Dane Piedt has the variations
New Proteas spinner Dane Piedt has excited many with his wicket-taking variations, to which 45 batsmen succumbed in the Sunfoil Series, but the Cape Cobras offie knows that international batsmen will feast on him if he tries too much with the ball.
Piedt is heading off to Sri Lanka on his first tour with the Proteas and there can scarcely be a more daunting place for a finger spinner, even one armed with doosras and carrom balls, to make his debut.
“It’s going to be really important to get into a spell. You can’t go for four or five runs an over in long-form cricket because then the captain can’t set fields. Once you’ve bowled 10 overs for 20 runs then you can start manipulating things, bowl variations and change the field,” Piedt said at the Centre of Excellence in Pretoria, where the Proteas were having a fitness camp.
According to his Cobras coach, Paul Adams, what makes Piedt so good is his ability to “just sit at one end and create pressure”.
“When a spinner is a match-winner and takes five-fors in the last innings of the game, that’s what you want to see. It’s great to not crumble under the pressure of being the one relied on to get those wickets, and Dane’s managed to pull off a couple of those performances this season,” Adams added.
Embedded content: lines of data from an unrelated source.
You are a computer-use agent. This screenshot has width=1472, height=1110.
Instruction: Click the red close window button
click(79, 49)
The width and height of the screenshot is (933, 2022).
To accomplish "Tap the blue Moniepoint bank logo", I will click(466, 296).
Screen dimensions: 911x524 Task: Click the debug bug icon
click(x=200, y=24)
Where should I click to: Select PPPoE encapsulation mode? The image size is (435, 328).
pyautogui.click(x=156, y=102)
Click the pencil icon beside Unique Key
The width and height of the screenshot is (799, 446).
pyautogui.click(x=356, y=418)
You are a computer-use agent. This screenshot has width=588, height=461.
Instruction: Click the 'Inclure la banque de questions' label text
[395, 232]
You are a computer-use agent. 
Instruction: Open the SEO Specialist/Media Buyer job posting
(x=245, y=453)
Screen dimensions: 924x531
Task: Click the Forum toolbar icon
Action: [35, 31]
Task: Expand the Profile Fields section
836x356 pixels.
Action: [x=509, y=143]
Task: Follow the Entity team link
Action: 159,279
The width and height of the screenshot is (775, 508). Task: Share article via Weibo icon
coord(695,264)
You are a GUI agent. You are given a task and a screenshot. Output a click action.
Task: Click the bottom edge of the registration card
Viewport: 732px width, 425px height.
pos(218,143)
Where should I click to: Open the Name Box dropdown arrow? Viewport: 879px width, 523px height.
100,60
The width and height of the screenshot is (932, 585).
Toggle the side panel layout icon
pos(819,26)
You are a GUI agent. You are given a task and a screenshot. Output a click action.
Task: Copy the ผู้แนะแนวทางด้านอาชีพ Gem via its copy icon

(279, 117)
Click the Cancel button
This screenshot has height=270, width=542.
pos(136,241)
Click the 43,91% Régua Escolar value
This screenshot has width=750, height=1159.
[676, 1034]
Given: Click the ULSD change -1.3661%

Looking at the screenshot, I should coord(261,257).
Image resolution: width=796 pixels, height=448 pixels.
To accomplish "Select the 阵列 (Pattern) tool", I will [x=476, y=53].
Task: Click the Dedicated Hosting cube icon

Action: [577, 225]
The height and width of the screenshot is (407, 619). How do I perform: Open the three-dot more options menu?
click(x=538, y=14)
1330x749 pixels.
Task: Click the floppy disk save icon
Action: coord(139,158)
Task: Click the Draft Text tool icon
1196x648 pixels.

While Piedt was a revelation for the Cobras, bowling them to the four-day title, he has been on the national selectors’ radar for a while, attending the national academy in 2011 and touring Australia with the Emerging South Africa squad in 2012 and playing for SA A last year.
“I’ve been given responsibility at the Cobras. Justin Ontong [the captain] always threw me the ball and said ‘bowl the team out’. He used me as a wicket-taker and not just in four-day cricket. It’s the role I was given from the start of the season.
“I had to take it to the next level because we were missing a couple of bowlers with Beuran Hendricks, Rory Kleinveldt, Robin Peterson and Vernon Philander all with the national squad, I had to use my skills in the fourth innings and win games,” Piedt said.
The 24-year-old’s success is not that surprising considering how quickly he whips the ball through, while still obtaining turn and bounce, and how economical he generally is, conceding just 2.50 runs per over in the Sunfoil Series last season. He was also the leading wicket-taker in the competition and there’s no doubt he has a strong claim to a Test spot as back-up to leg-spinner Imran Tahir.
The SACS product said he was sorry to see England off-spinner Graeme Swann, one of his role-models, retire from the game this year.
“I loved watching Graeme Swann, but unfortunately he’s retired so we won’t be seeing him again.”
Piedt has also incorporated aspects of Pakistani Saqlain Mushtaq, Australian Tim May and even local hero Adams into his game.
“It’s mostly all the orthodox off-spinners, but Saqlain had the ability to spin the ball the other way, which was exciting, and obviously Paul, coming from Cape Town, was a hero. It was always a big thing when he played for South Africa for us in the coloured community,” Piedt said.
It seems that Cape Town might have produced another spinner to take the international stage by storm. There’s no doubt Piedt is an exciting prospect and an opportunity to shine in Sri Lanka is one he’s going to grab with both hands.